If you’re looking for a snack tomorrow, you may want to consider a sundae at Dairy Queen.
All proceeds of those sundaes at the Duncan location are going towards an accessible playground that is in the works in Fuller Lake.
It’s a project run through Anya’s Journey Foundation, which was started by Bruce Findlay, whose daughter Anya has been diagnosed with a rare genetic condition called Lamb-Shaffer Syndrome. It’s a condition that is so rare that only 12 people in Canada and less than 550 people worldwide have been diagnosed with it.
On the condition, the Lamb-Shaffer Syndrome Organization says, “The most common symptoms of Lamb-Shaffer Syndrome are, but not limited to, significant speech delay, hypotonia, gross motor delay, fine motor delay, global developmental delay and vision issues.”

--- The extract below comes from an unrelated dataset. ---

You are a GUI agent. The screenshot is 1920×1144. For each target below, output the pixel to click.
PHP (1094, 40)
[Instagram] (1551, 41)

13-year-old Anya’s favourite place in the world is the playground, according to her dad. That led him to look into getting an accessible playground built in the Cowichan Valley where Anya could play. He says he spoke to the mayor and North Cowichan’s Director of Parks and Recreation Don Stewart about the project.
“I had a brief conversation with him and he said, ‘Can you meet me in Fuller Lake?’” says Findlay of Stewart. “I met him there and he said, ‘How about this park?’”
That led to a proposal to upgrade the park which needed to go through North Cowichan council, who have since given the project the go-ahead. It’ll not only benefit Anya but add an option where those other children with diverse needs can play in the Cowichan Valley. The nearest accessible playgrounds are in Nanaimo and Victoria which, as Findlay points out, is quite the hike.
Findlay says this fundraiser is a great opportunity for those who want to contribute to do so at a low cost, while enjoying Anya’s favourite snack a Dairy Queen sundae, with her favourite being the fudge sundae.
This is the first of several fundraising efforts to come, on the quest to reach their ultimate goal of $500,000.
“Anya knows there’s a playground coming and she wants it to be tomorrow. But a part of her condition is that she doesn’t really understand the timeline,” Findlay says. “I think when she starts to see it coming together she’ll be really excited.”